**WORK TASK**
Each line that includes "pixels" must be copied from the records.
━━ MATERIAL SUPPLIED
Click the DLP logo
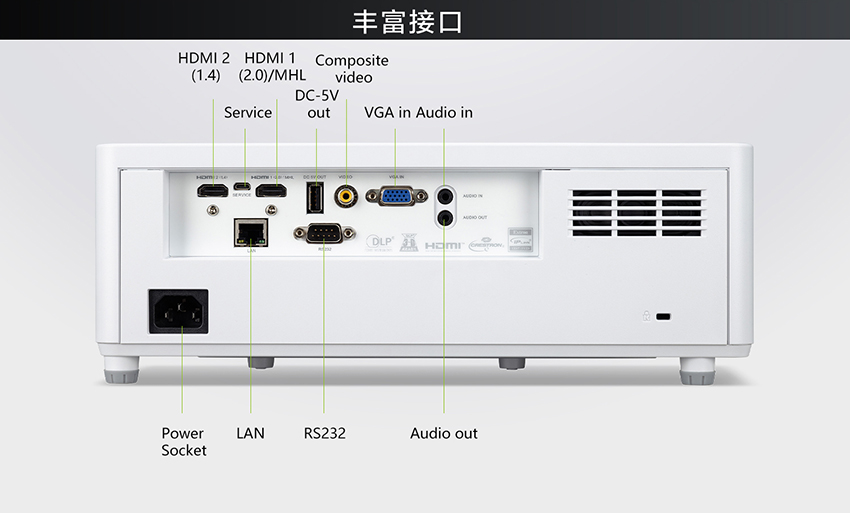Viewport: 850px width, 513px height. (x=379, y=242)
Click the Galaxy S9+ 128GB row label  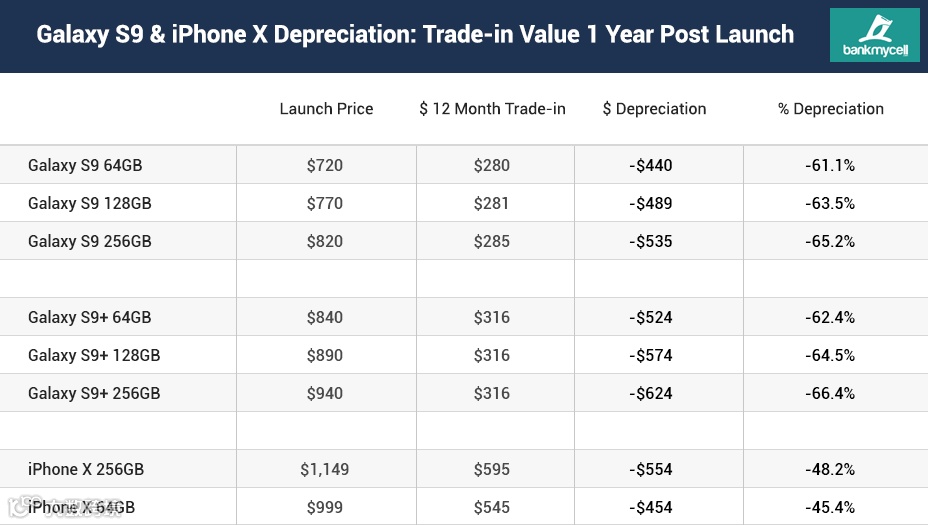click(94, 355)
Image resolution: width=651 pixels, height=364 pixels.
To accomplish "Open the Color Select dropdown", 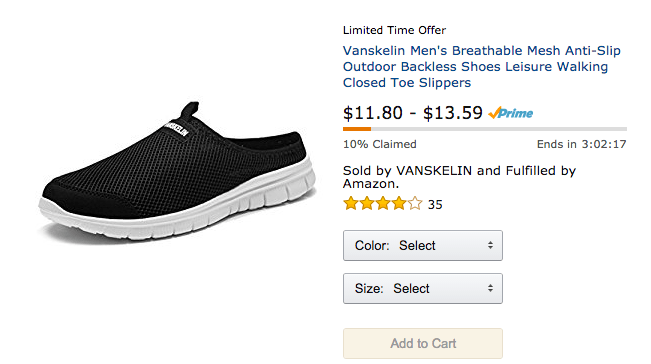I will coord(423,245).
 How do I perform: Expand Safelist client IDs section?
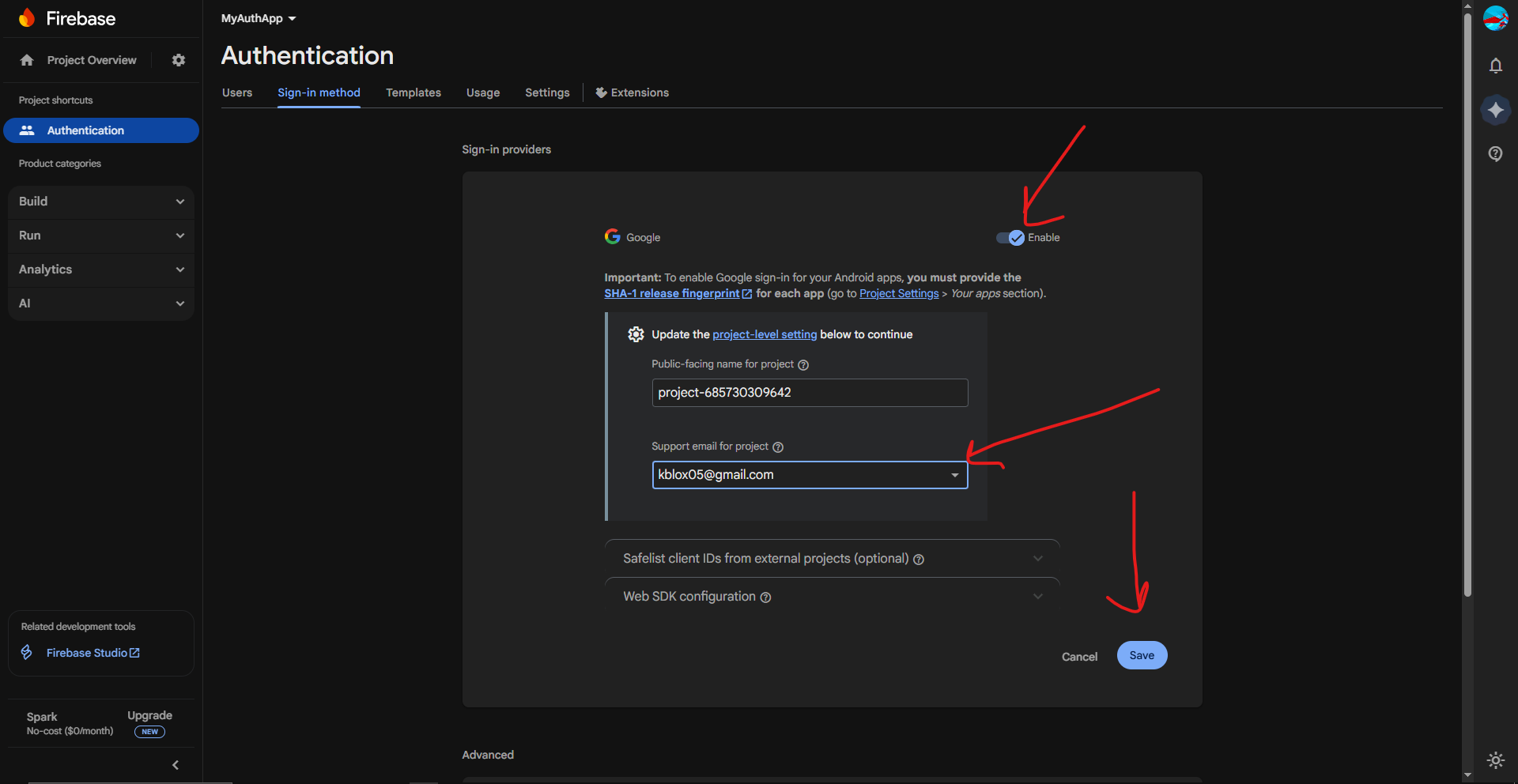point(832,559)
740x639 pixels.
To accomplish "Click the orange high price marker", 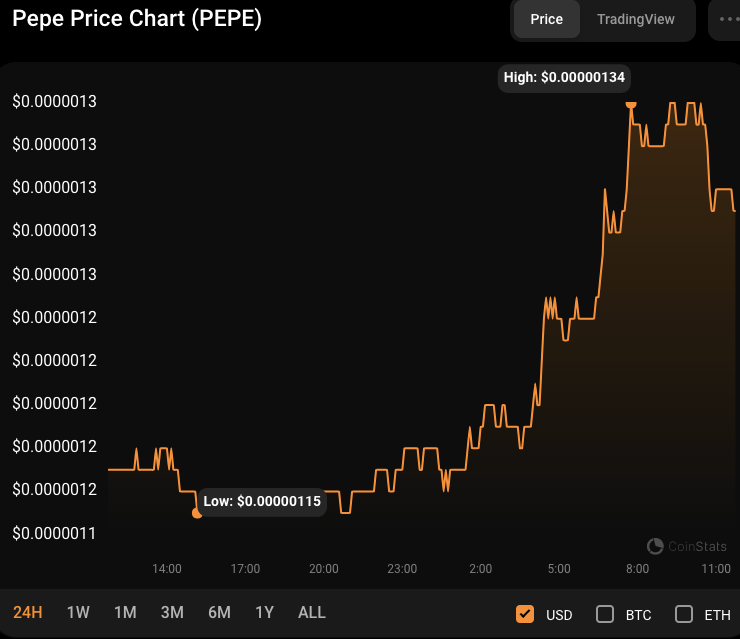I will (x=631, y=102).
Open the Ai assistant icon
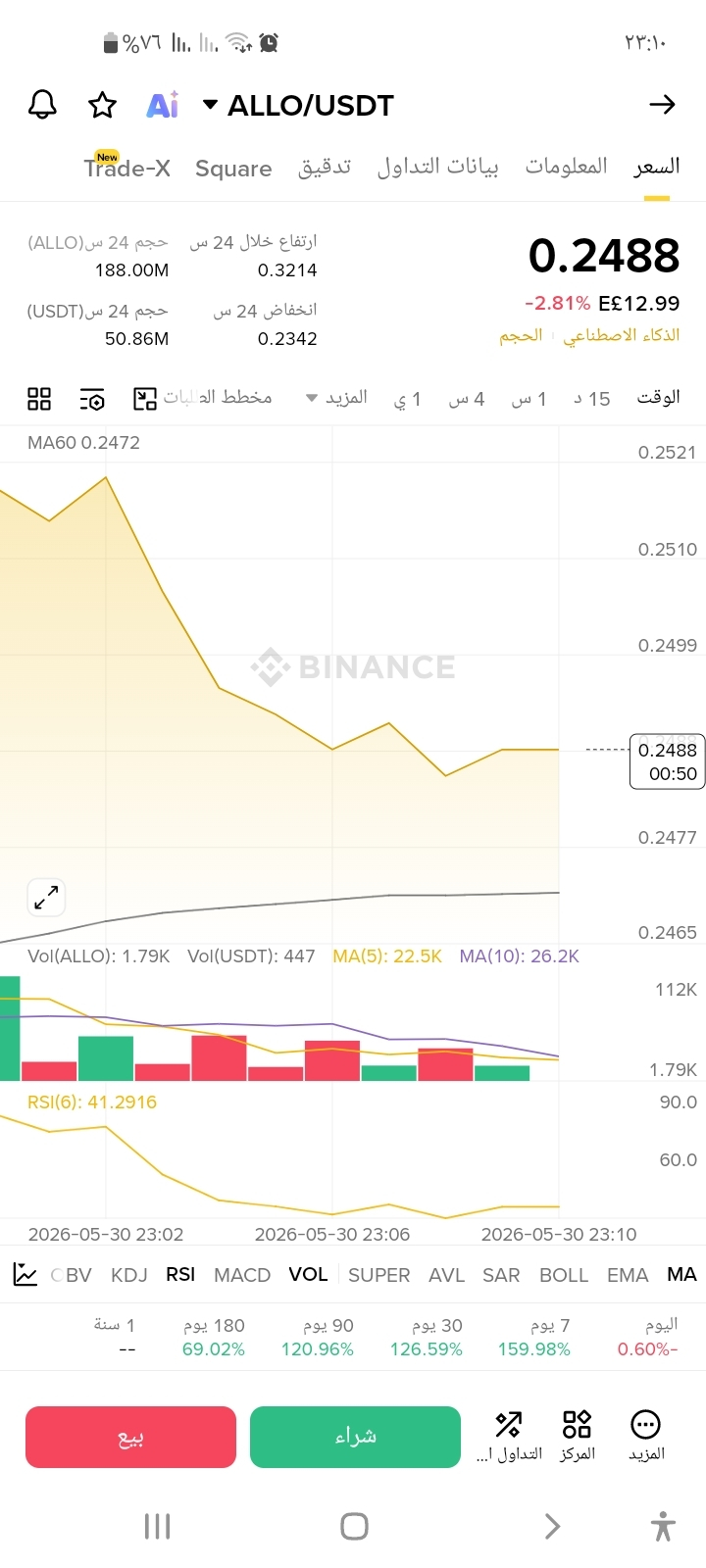This screenshot has width=706, height=1568. (163, 105)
━━━━
**EXERCISE SOLUTION**
Image resolution: width=651 pixels, height=364 pixels.
740x639 pixels.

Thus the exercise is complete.